To truly understand what’s happening, you need to take a walk in your customers’ shoes – understand what drives them to convert or what prevents them from converting, and why. Easier said than done, you say. 

One way to go about it is to ask them directly – with customer surveys. Not ideal, as designing efficient surveys takes a bit of knowledge in statistics and sociology (and even then, it’s not exactly a precise science). Customer surveys can be done in person – as part of a focus group or literally someone from the company reaching out to specific users, but this is expensive and time-consuming.

Another way is to use platforms that allow you to design a survey and send it out automatically to a specific group of people. Some platforms then give you an aggregated summary of the results or spit out the raw product data and let you handle it.

A better way to have a holistic view of what happened during drop-off sessions is using tagless autocapture – this type of data collection gives you details such as browser console calls, errors, warnings, mouse movements, and even dead and rage clicks – all of that without any manual instrumentation. Tagless autocapture gives you the opportunity to inspect specific user sessions, or scale up your reconnaissance activities with segments, and is indispensable for product development teams.

And yet another way to empathize with your customer base is to use session replay tools. They allow you to see exactly what happened from the customer’s perspective (in real time or in retrospect) and help you reach an assumption as to what might drive your customers to convert rather than drop off. Then, they help you test that assumption. Visualization of user sessions is a powerful tool to understand what, how and why something happened – a feat that no ordinary analytics tool can achieve.

3. Segment users

Next up, you would definitely want to segment users so you have a clearer idea of what is happening when different segments interact with your product. Slicing up your data in new ways might give you unexpected insights – and further ideas for optimization. Some basic examples of segments: by channel (where your visitors are coming from; for example Google organic search), by behavior (basic behaviors on your website or app; for example devices used – mobile or desktop), by event (what they did on the website; for example what they clicked on).

4. Test, validate assumptions, implement

Finally, when you have all of these data points and have formed an assumption on how to improve the conversion rate, you would want to test that assumption. A/B testing tools enter the stage and help you decide whether you were right. Some best practices for this type of testing include focusing on a single item at a time and always making sure the results are statistically relevant before deeming an experiment completed. What’s interesting about A/B testing is that sometimes it proves us completely wrong – and we have to learn to live with it… 

The best part of Conversion Rate Optimization is that it doesn’t end with a single improvement. Rather, successful companies repeat the process over and over again, and each time they find new ways to improve the customer experience. What can you test?
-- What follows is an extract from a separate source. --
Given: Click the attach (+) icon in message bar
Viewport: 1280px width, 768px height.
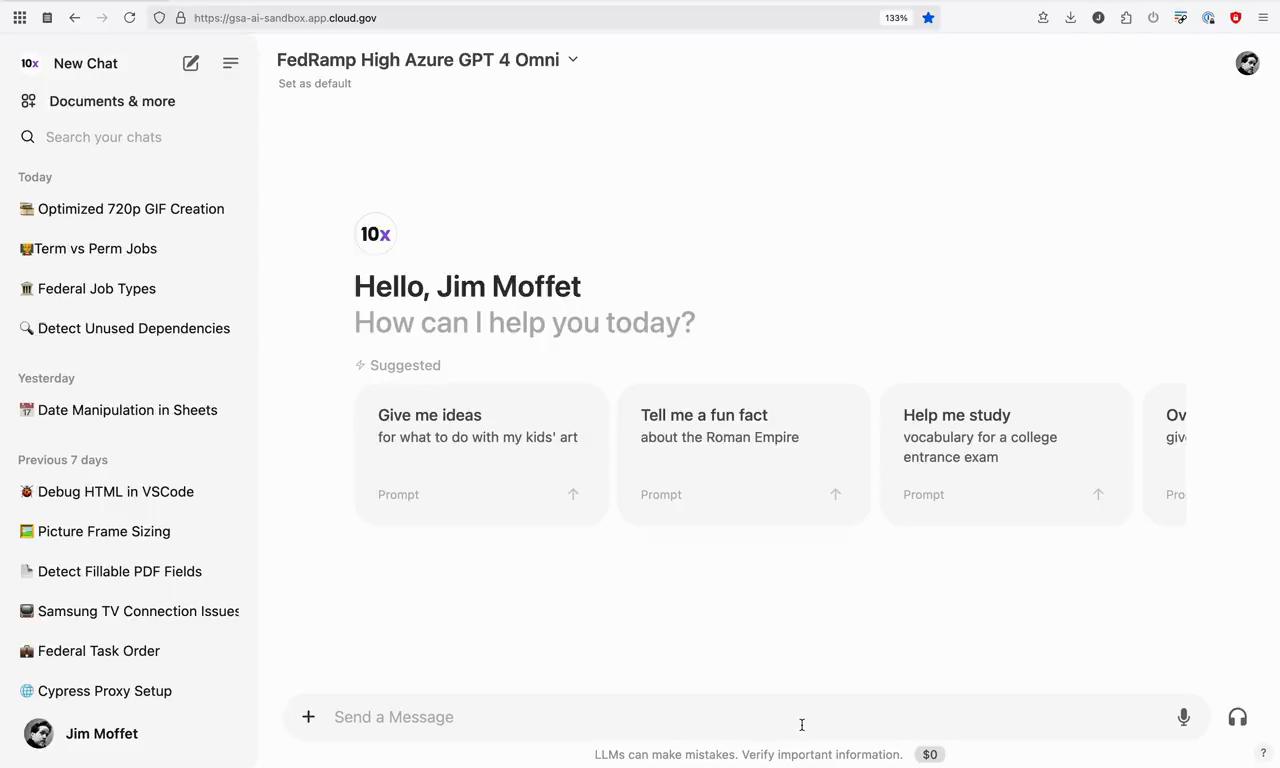Looking at the screenshot, I should click(x=308, y=717).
Feature structure, design, copy, forms, navigation… Any element that you pinpoint as problematic or as an opportunity!

To wrap it up…

Conversion rate optimization is no easy task but when done correctly, it sets your business up for success. By tracking user behavior, you can make better, data-driven decisions to increase the conversion rate to boost revenue, provide a better user experience, and improve user retention – all of the hallmarks of a successful business.

To choose the right product analytics tools for CRO, you need to set up a robust goal framework before you start: map out the journey that users take to get the desired result and identify the drop-off points where your product fails to meet customer expectations. Your little helpers will be analytics tools such as customer surveys, session recordings, and session replay. As always, the best bet to get the best results is to take nothing for granted and keep your mind open to new opportunities!